Data items
- - - - - - -

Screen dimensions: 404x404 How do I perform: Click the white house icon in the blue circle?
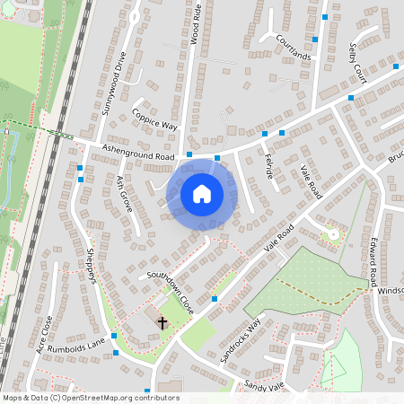point(201,193)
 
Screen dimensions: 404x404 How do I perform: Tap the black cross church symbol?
point(162,322)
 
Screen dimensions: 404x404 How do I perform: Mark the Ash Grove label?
point(123,193)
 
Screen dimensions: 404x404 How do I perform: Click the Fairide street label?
point(268,164)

- - - - - - -

**Your task**
Report each line of the material that contains the word "Click". Case counts.

**Result**
Screen dimensions: 404x404 How do I perform: Click the white house icon in the blue circle?
Screen dimensions: 404x404 How do I perform: Click the Fairide street label?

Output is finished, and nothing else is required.